Anyone who replies by telling me what their actual weaknesses are wouldn‘t be a person who I would want to leave alone with our users or customers.
I also ask other questions along the same lines, what I call ‘bowling the bouncers‘ These are designed to find out who can think on their feet and who can‘t.
7) Quick Learner
The interviewee may well have all the skills that we want but nothing is ever quite the same at any two sites. The set-ups are different and there will always be something that the contractor has to learn. I therefore want to know how quickly that he or she can pick things up.
I‘ll therefore choose a skill that he or she has only used for a short time and at one previous site and ask him or her questions on that.

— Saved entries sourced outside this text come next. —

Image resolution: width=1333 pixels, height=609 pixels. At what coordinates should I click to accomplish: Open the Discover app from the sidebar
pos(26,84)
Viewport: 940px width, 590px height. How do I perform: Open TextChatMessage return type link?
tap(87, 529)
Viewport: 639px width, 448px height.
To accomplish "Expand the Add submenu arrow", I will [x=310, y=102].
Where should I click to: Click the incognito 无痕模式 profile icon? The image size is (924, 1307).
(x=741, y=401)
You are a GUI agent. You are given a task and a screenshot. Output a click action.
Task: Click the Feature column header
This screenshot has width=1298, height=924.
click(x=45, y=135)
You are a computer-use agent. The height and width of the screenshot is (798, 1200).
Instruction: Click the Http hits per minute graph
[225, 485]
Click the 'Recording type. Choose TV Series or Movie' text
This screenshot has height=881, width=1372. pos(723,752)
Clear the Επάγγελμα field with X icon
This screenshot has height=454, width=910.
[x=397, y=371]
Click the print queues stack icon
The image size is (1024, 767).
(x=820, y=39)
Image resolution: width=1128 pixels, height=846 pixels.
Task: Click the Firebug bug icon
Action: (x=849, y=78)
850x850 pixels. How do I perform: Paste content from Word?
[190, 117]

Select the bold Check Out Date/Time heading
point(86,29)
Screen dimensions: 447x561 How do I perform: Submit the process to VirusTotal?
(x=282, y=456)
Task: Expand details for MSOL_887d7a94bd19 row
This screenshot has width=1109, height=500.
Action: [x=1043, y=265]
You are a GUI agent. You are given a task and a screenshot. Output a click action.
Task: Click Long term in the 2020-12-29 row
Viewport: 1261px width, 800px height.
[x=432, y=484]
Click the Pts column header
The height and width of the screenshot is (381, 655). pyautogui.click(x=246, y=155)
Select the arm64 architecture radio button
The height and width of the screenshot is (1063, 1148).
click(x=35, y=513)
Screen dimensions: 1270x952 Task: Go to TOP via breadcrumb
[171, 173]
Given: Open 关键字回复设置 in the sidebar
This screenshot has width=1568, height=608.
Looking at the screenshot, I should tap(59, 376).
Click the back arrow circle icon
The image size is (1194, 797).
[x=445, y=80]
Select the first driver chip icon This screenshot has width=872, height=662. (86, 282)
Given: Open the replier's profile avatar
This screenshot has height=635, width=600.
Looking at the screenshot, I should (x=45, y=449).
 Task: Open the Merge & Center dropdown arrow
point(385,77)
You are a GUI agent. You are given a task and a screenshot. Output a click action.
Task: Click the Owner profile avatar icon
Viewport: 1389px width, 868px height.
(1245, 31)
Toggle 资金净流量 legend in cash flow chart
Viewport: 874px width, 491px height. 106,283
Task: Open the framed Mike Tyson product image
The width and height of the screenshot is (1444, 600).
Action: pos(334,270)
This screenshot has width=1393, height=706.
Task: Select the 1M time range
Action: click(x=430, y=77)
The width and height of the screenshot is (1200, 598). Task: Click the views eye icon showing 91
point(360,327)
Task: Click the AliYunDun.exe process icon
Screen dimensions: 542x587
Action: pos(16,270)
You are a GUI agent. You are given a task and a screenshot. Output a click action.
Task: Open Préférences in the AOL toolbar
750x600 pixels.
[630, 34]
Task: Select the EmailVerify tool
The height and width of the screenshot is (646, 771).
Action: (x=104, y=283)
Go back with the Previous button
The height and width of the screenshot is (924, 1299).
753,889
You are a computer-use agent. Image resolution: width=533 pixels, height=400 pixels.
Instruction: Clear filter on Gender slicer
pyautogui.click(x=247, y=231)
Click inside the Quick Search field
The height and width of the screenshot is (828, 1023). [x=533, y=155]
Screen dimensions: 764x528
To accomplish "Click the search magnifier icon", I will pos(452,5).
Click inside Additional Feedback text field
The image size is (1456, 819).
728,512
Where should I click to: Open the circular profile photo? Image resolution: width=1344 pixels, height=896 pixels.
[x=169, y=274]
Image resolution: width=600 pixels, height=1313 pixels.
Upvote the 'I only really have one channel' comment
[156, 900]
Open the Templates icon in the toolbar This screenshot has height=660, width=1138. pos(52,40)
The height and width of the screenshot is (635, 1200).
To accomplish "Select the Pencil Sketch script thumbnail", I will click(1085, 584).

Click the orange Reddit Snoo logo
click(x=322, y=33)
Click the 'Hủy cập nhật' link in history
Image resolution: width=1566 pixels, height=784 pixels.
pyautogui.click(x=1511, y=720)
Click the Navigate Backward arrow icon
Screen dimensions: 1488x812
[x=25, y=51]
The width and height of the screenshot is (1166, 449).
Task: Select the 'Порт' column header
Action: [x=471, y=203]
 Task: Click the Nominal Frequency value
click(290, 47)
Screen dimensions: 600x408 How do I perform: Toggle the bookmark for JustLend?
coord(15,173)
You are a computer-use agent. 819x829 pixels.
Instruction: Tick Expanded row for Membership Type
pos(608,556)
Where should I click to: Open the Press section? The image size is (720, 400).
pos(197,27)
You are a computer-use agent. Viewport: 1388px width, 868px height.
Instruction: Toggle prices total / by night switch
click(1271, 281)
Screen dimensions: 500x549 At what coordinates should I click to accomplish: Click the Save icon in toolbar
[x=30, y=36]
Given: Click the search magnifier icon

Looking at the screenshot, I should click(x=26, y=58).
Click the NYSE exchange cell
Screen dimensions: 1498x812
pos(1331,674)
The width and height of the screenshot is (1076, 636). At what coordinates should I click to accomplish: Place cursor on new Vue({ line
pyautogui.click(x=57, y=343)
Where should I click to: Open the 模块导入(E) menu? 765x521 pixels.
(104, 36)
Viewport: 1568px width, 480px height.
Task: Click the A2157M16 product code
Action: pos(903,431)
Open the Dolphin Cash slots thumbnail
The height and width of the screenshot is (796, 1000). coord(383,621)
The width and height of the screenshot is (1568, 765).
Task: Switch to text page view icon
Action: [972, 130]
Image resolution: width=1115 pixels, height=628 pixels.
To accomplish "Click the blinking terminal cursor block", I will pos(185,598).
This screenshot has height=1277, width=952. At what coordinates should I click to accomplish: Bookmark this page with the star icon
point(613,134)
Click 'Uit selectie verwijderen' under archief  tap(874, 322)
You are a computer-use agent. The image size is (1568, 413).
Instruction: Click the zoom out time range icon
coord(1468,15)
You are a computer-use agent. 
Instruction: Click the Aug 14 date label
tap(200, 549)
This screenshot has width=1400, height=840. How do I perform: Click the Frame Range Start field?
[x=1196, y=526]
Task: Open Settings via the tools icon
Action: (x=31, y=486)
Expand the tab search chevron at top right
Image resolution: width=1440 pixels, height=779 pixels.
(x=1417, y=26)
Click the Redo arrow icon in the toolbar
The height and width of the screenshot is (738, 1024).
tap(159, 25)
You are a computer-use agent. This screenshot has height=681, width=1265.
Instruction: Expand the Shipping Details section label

I will also ask him or her questions later in the interview, about things that I‘ve told them earlier, to see if they have been paying attention. It’s to see if they‘ve managed to pick up what I‘ve been telling them.
8) Project Preparation
We want someone who is diligent and who prepares themselves well on the project. Therefore I always try to find out if they‘ve done any preparation for the interview. I don‘t really care if they have heard of our company and know what we do. What I do want to know is if they‘ve put the preparation in for the interview by finding out the answers to these questions.
Do I really want somebody who can‘t be bothered to go into our company website to find out who we are and what we do? Would I want to pay him or her at the rate of up to a hundred grand a year to work for us when he or she couldn‘t spend a couple of minutes preparing for the interview?
I would also expect the contractor to have asked the IT agent about the actual job that he or she has applied for.
Conclusion on Choosing Contractors
Not all of these categories are as important as others. I would say that the first three are the most important. If the contractor can pass the first three and only do averagely at the rest I would probably still take him or her on.
However, if there is a big negative in one or more of the other areas I probably wouldn‘t.
That‘s in normal market conditions though.
In downturn conditions, which we experienced a few years ago, where there are more IT contractors than there are IT contracts available, I can afford to be choosy on whom I would take.
I am likely to get several who satisfy the first three categories when choosing contractors. It comes down then to who has the greater number of plusses in the other areas when I decide whom I would take on.
These other areas are what give one contractor that competitive edge on others.
At most times I can get contractors who are knowledgeable, experienced and good problem solvers. I can also get ones who are good communicators, can think on their feet, are quick learners and who come well prepared too.
I can‘t speak for all clients but I suspect that they would take on contractors along similar lines to myself. The reason I write this in order to give contractors an idea on how, when there are plenty of those who fit the first three categories, they can get that little edge themselves.
I know of one set of interviews where I couldn‘t choose between two candidates and I gave it to the one who had done the most preparation for the interview.
On such small things may tens of thousands of pounds in lost or gained income lie.